Approximately 50 per cent of older individuals have evident white matter damage on their medical imaging scans. For most patients, these changes are harmless but when this damage is severe, it can cause impairment. Previous studies have already established that the more white matter disease there is in the brain, the more likely patients are to have symptoms of dementia such as cognitive impairment or changes in behaviour. What was not understood is why this white matter disease develops - the traditional assumption was that it might be the result of the natural aging process.
The researchers conducted an intensive study to observe the development of this white matter disease over a short period of time, rather than on an annual basis - the interval at which previous studies have performed repeat brain imaging. The study involved 5 patients with white matter disease undergoing detailed MRI scanning of their brains every week for 16 consecutive weeks. The weekly MRI scans revealed new tiny spots arising in the brain's white matter that were, based on their MRI appearance, characteristic of small new strokes (cerebral infarcts). The lesions had no symptoms but, with time, came to resemble the existing white matter disease in the subjects' brains. In the study's random sampling, the majority of subjects had this phenomenon: Tiny strokes occurring without symptoms, and developing into the kind of white matter disease that causes dementia.

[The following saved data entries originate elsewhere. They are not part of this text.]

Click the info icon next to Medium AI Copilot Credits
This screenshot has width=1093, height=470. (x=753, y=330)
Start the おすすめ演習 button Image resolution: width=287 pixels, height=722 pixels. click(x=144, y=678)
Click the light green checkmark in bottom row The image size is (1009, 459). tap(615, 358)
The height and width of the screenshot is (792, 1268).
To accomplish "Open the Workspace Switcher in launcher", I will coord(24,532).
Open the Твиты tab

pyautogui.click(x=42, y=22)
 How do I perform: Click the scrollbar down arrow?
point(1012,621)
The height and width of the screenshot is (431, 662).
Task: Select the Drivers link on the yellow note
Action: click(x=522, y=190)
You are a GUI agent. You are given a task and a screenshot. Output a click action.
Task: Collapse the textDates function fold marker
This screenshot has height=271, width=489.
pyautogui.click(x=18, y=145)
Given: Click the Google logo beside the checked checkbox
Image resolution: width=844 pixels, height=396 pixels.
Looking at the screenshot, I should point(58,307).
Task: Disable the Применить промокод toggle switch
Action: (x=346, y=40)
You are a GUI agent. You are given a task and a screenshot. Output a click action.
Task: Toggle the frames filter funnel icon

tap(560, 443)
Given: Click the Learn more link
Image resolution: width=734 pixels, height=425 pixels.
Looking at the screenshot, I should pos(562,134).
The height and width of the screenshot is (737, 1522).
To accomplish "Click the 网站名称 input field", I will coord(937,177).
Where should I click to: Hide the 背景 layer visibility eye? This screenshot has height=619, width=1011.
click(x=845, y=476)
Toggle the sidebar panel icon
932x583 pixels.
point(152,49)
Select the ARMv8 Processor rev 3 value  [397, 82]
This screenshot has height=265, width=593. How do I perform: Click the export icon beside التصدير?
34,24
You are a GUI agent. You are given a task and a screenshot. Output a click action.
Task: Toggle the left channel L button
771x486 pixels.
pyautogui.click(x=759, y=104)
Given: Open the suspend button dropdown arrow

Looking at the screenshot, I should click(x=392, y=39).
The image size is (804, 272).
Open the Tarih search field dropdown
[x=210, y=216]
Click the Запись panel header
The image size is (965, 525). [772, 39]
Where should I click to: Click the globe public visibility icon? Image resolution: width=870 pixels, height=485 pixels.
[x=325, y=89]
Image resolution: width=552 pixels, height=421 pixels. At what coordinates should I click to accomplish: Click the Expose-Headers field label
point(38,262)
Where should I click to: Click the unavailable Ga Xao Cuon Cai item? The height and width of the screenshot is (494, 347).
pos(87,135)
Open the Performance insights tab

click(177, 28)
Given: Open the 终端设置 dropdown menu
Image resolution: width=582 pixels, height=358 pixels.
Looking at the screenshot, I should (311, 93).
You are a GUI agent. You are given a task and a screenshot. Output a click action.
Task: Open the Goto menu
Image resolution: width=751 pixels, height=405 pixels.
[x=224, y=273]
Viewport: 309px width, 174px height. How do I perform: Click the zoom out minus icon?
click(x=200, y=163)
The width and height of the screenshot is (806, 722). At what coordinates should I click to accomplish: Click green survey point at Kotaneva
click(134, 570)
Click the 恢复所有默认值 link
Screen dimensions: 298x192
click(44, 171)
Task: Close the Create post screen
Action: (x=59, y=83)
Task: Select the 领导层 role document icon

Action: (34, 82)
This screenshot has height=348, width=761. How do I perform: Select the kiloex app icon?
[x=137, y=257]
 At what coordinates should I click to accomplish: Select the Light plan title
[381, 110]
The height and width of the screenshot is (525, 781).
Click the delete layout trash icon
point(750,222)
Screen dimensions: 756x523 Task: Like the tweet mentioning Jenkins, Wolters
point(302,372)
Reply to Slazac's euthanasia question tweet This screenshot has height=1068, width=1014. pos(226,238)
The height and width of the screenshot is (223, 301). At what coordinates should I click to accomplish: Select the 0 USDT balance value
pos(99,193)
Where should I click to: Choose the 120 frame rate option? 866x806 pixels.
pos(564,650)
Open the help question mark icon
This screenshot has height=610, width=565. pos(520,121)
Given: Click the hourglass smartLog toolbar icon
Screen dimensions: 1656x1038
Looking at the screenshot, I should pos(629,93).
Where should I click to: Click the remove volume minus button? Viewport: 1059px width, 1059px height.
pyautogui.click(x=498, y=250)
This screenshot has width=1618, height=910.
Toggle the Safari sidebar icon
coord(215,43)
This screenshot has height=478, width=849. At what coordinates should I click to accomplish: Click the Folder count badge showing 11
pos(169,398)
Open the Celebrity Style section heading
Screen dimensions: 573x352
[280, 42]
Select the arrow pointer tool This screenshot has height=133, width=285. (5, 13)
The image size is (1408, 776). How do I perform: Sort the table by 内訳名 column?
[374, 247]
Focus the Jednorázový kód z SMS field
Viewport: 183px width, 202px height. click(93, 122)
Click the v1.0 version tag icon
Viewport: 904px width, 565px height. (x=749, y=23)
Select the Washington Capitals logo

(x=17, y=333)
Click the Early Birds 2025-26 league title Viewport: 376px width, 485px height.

"The findings suggest that the tiny, silent strokes are likely much more common than physicians previously appreciated, and these strokes are likely a cause of the age-related white matter disease that can lead to dementia. We don't yet know whether these small strokes are responsible only some or most of the white matter disease seen in older patients. But in those where it is the cause, the detection of white matter disease on brain imaging should trigger physicians to treat patients aggressively when managing stroke risk factors such as high blood pressure, diabetes, high cholesterol, cigarette smoking and lack of exercise not only to prevent further strokes, but also to reduce the development of cognitive impairment over time."